Genetic engineering has the potential to cure genetic disorders like Down syndrome, allowing babies who would otherwise have had the condition to instead live normal lives. The same goes for all of the many genetic disorders and diseases as well as hereditary conditions. Scientists could edit out a genetic disease or condition that runs in a family out of an embryo’s DNA, protecting them from the disease as well as their children and descendants. Scientists could even use genetic engineering to correct non-life-threatening conditions, like color blindness. 

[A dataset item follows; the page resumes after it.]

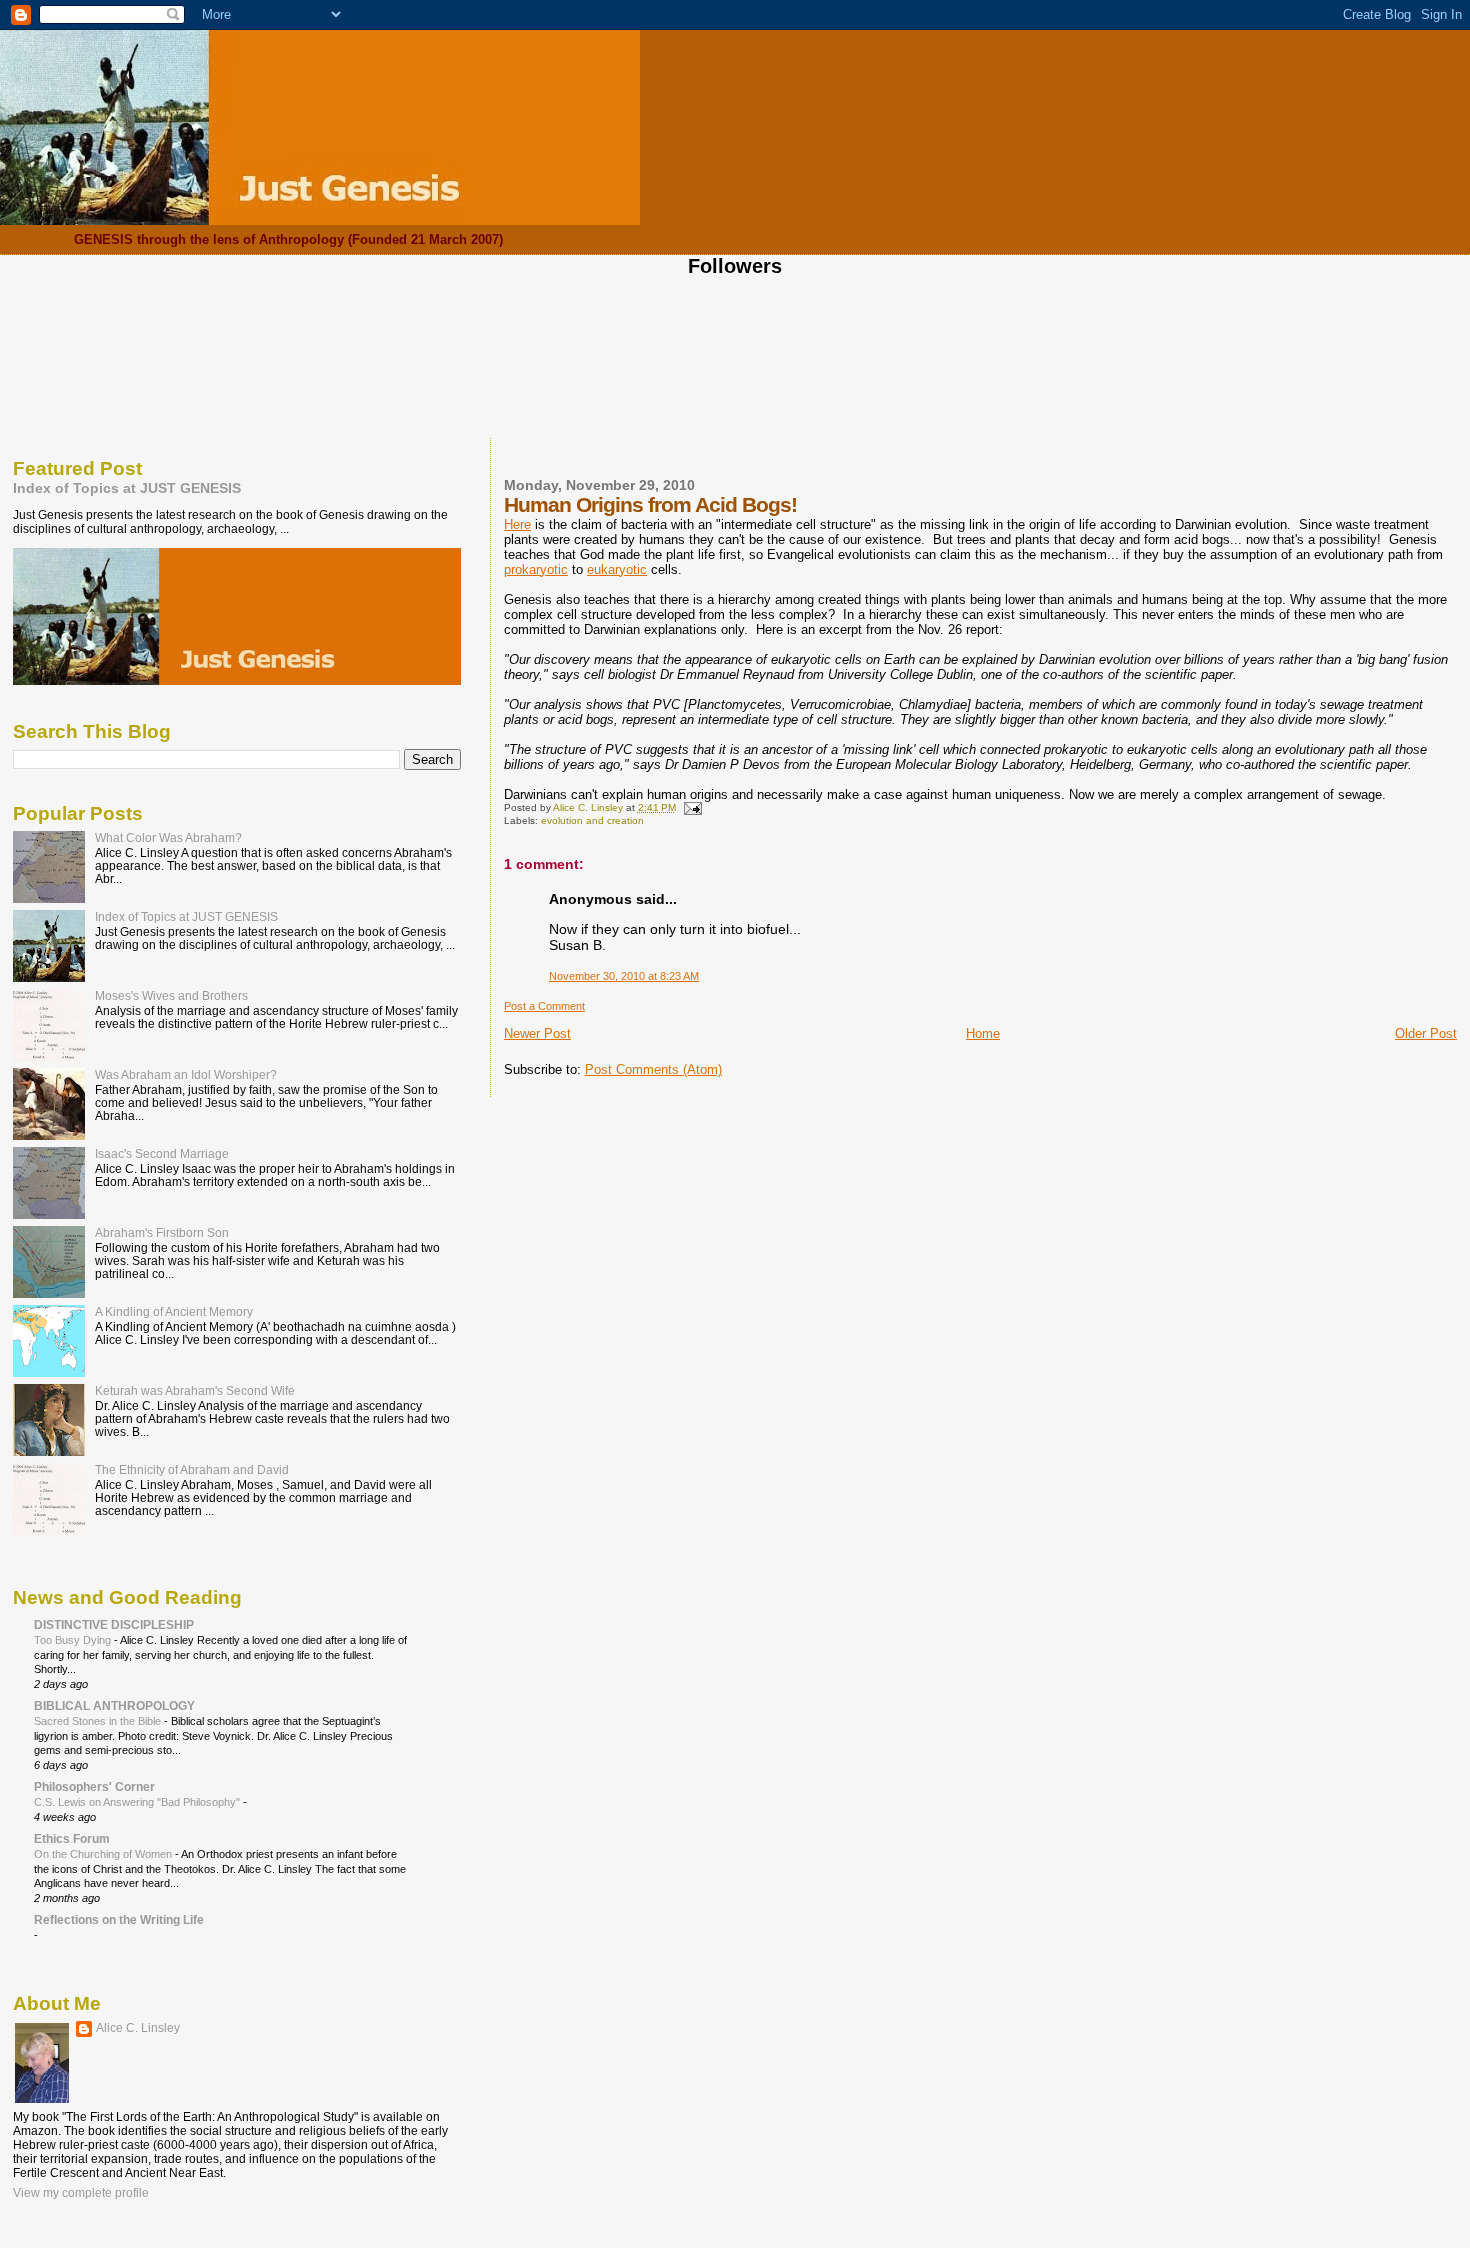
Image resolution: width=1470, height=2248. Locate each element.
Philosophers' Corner (94, 1786)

These opportunities lead many to ask, “why wouldn’t we allow genetic engineering?”. If the technology exists to save lives and prevent diseases, why wouldn’t we use it? Critics of genetic engineering are looking beyond curing diseases. After all, CRISPR works on virtually any gene, not just those that create diseases and disorders. 

The Threat of Eugenics

A major concern surrounding genetic engineering is the possibility that people could use it to radically change the human species. If parents have the option to make their baby smarter, stronger, and more attractive, at least a percentage of parents are likely to take advantage of it. This creates an uneven playing field for genetically modified babies and unmodified babies. Would society consider parents who don’t use genetic engineering cruel or neglectful? Would humanity be heading down a dangerous path by creating “designer babies”?

This is the slippery slope of genetic engineering. Many worry that it could become akin to the eugenics movements of the 20th century, which strove to “improve” the human race through strategic breeding. From a moral standpoint, some see it as wrong or ethically questionable to try to perfect a baby’s genetics. This debate gets even more complicated in religious circles, where many faiths believe that people are divinely created with specific flaws on purpose.

It is also worth noting that scientists aren’t sure what negative side effects genetic engineering might cause. For example, what if changing a baby’s eye color accidentally made them color blind? Even worse, what if changing other genes unintentionally created new genetic diseases? The human genome is extremely complex and scientists still don’t have a complete understanding of it. It is entirely possible that we could unintentionally create “bugs in the code” of human DNA by tampering with genetics. 

The First CRISPR Babies

The human genetic engineering debate exploded onto the public stage in 2018 when a Chinese scientist, He Jiankui, revealed that he had created the world’s first CRISPR babies. The project was extremely controversial because He completed it in secret and without authorization. The identities of the two babies, twin girls, remain a secret.

In the aftermath of the project’s announcement, scientists weighed in on what it means for CRISPR technology, pointing out that “everything can be used for good purposes or bad purposes”. Ultimately, genetic engineering is already out there in the world. Whether CRISPR is used for good or bad is entirely up to how society decides to use it. 

Should Genetic Engineering Be Allowed?

So, should genetic engineering be allowed? Everyone will have their own subjective answer to this question. Objectively, though, scientists are already using genetic engineering and in all likelihood will continue using it. Allowing genetic engineering on plants could result in the development of groundbreaking, life-saving medicines and new crops that could end world hunger. 

Allowing genetic engineering on humans, on the other hand, is a much more complicated debate. Only the future will tell how far humanity decides to let human genetic engineering go. Ultimately, though, we may be causing more danger by prohibiting genetic engineering. By participating in the development and use of this technology, we will at least have some amount of control over access to it. The question is no longer whether or not people will use genetic engineering, but how they will use it. Whether that is for good or bad will depend on the choices scientists and individuals make today and in the future.